- _Requirement_
Gather every line of the records below that contains the word "review". Case counts.

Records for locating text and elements
◇ ◇ ◇ ◇ ◇

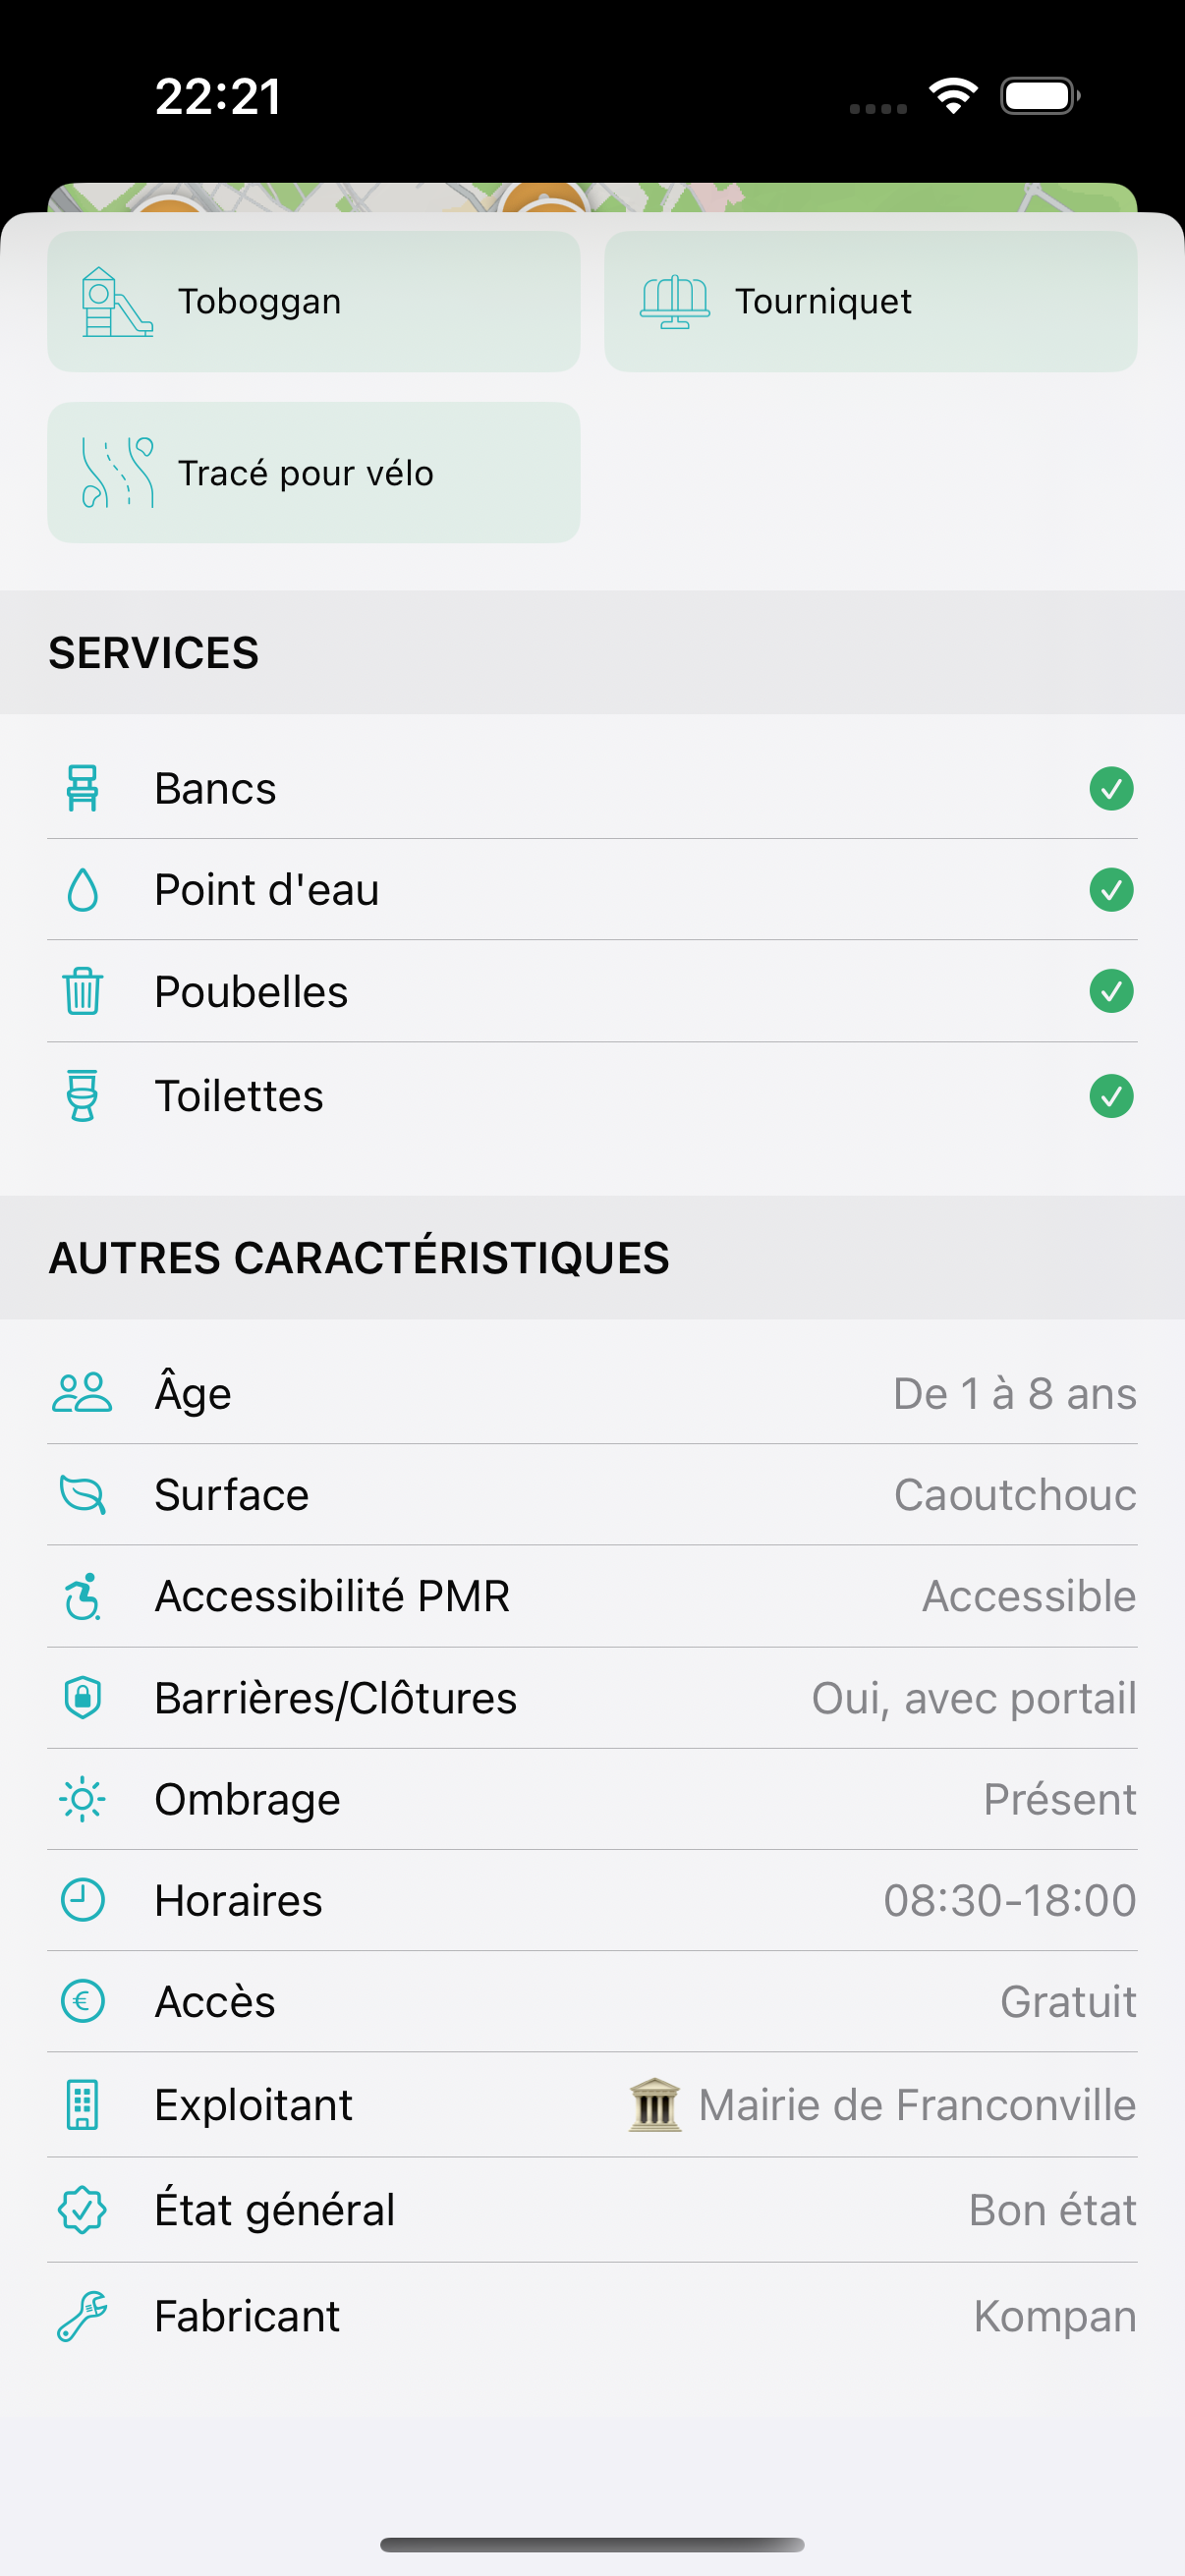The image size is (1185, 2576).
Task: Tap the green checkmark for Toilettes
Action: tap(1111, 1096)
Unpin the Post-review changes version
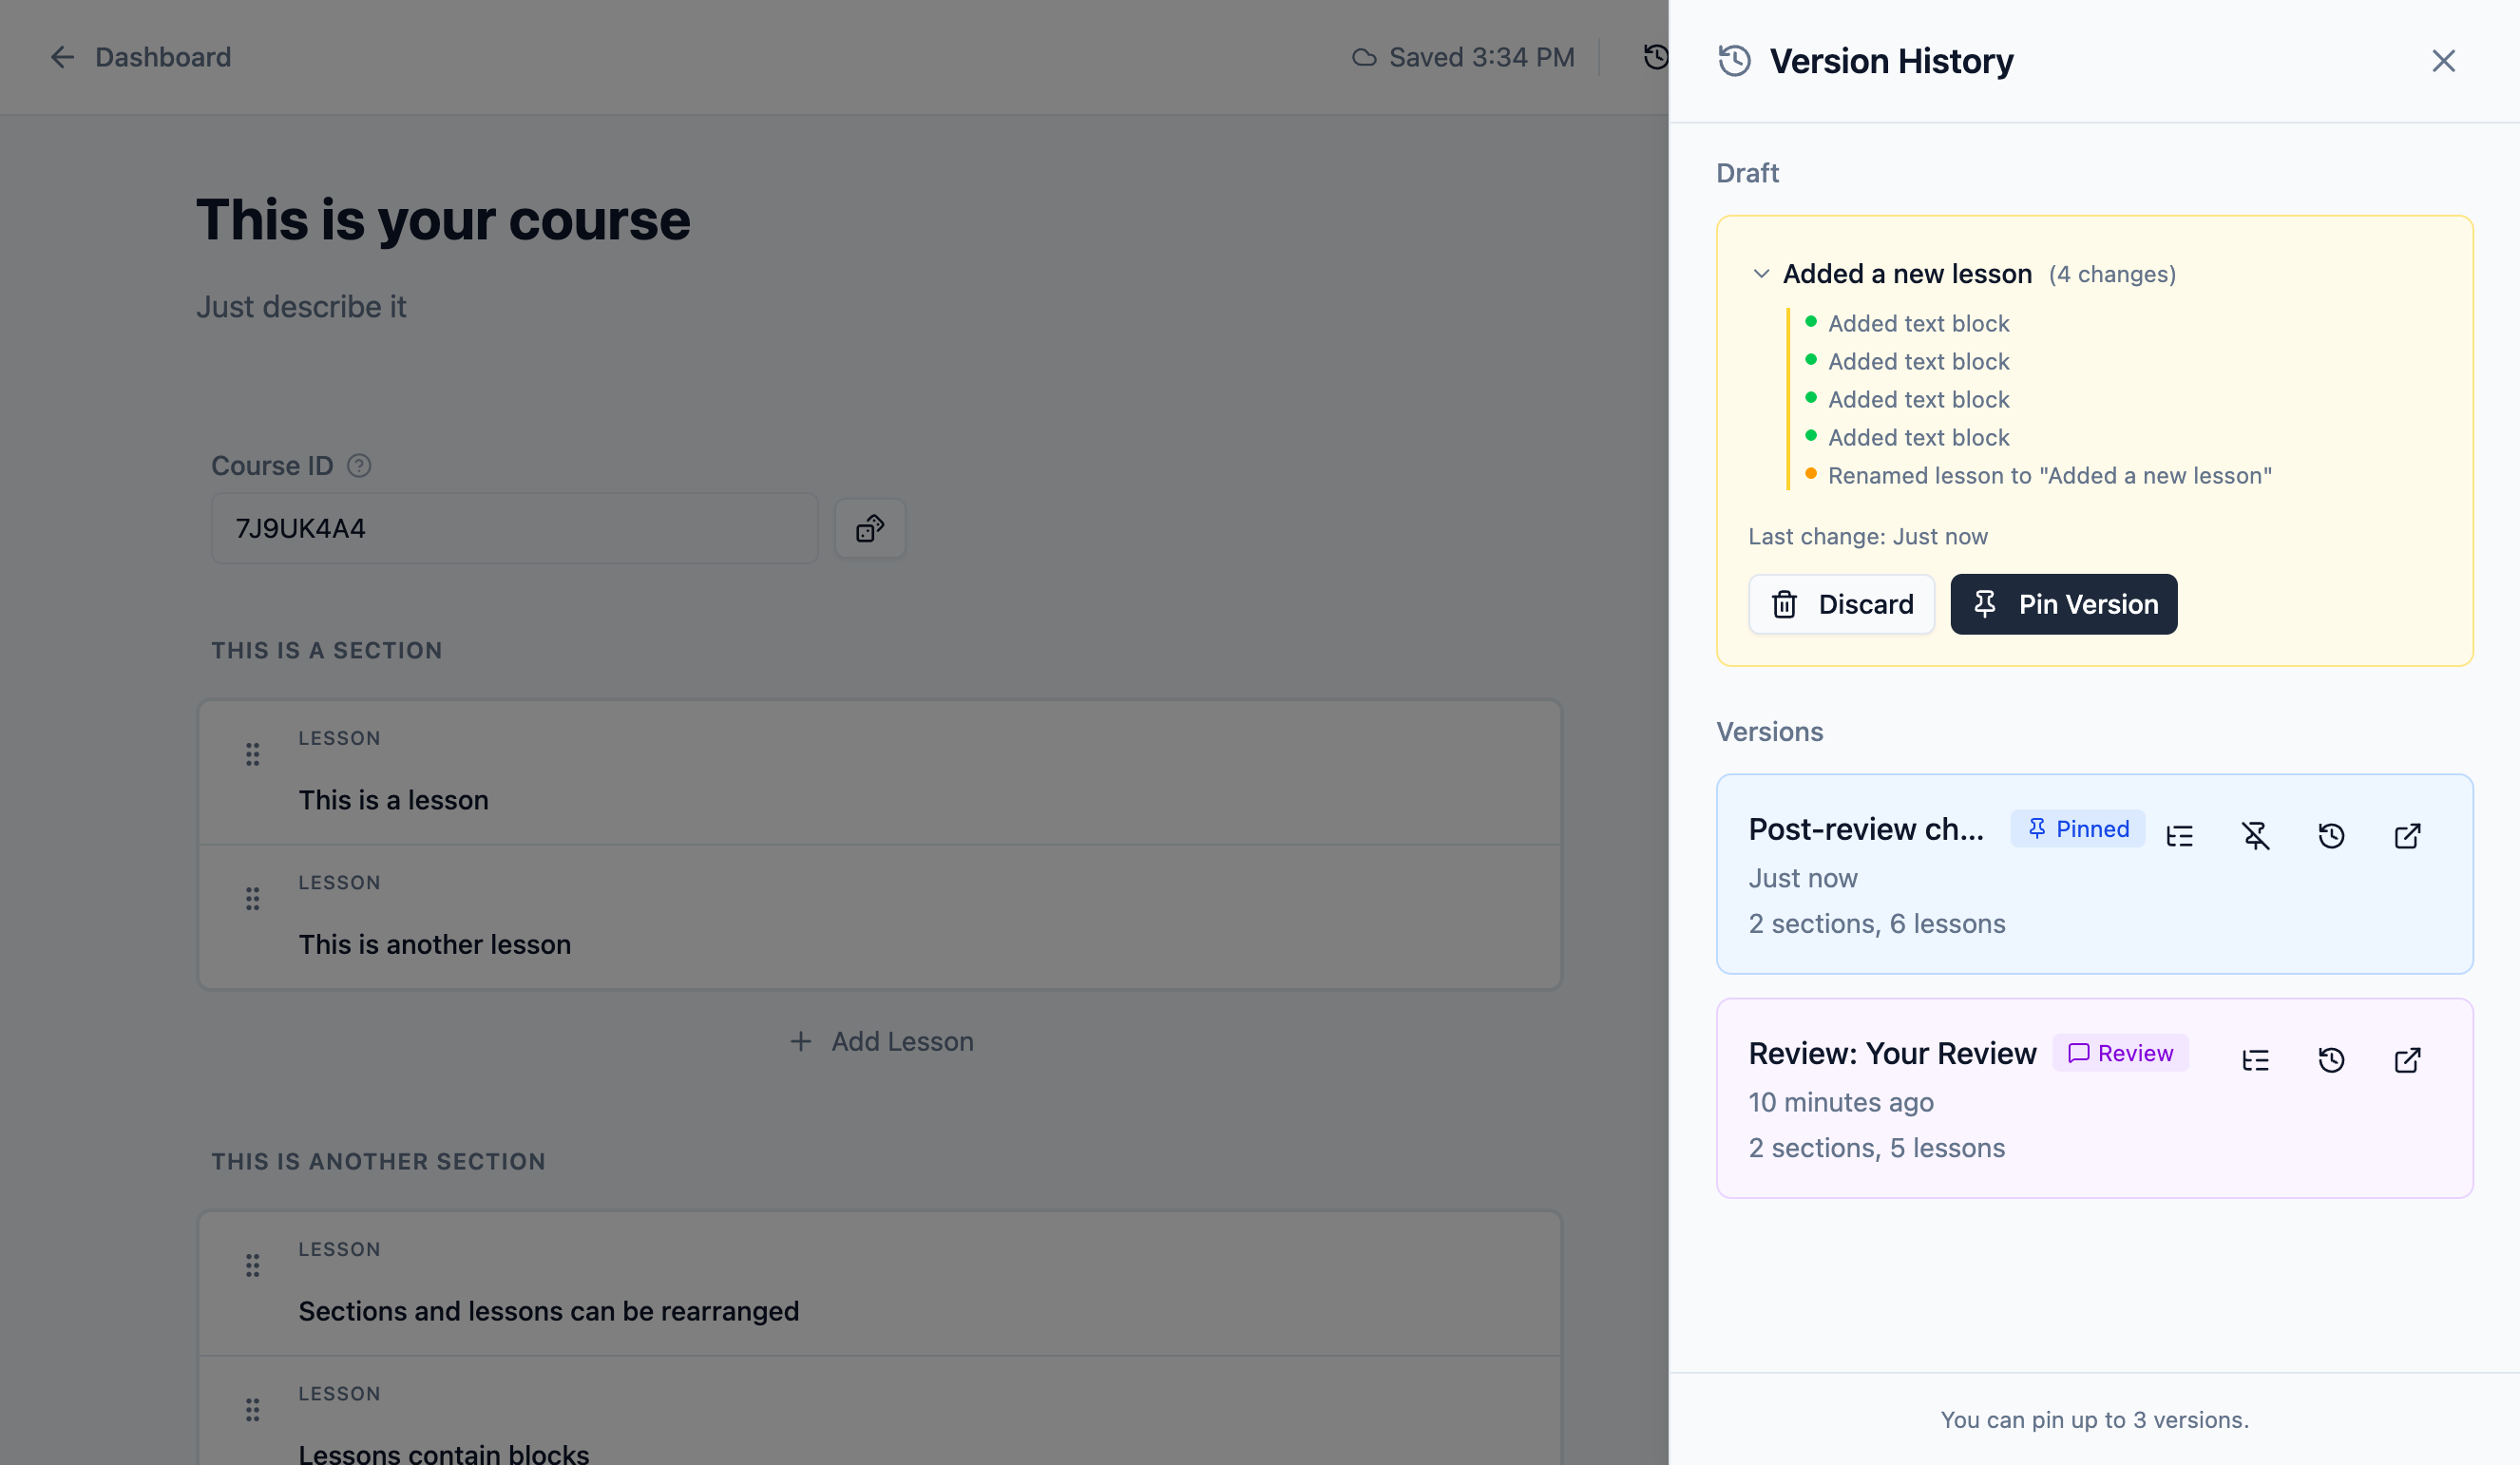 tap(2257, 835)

◇ ◇ ◇ ◇ ◇

- _Task response_
Unpin the Post-review changes version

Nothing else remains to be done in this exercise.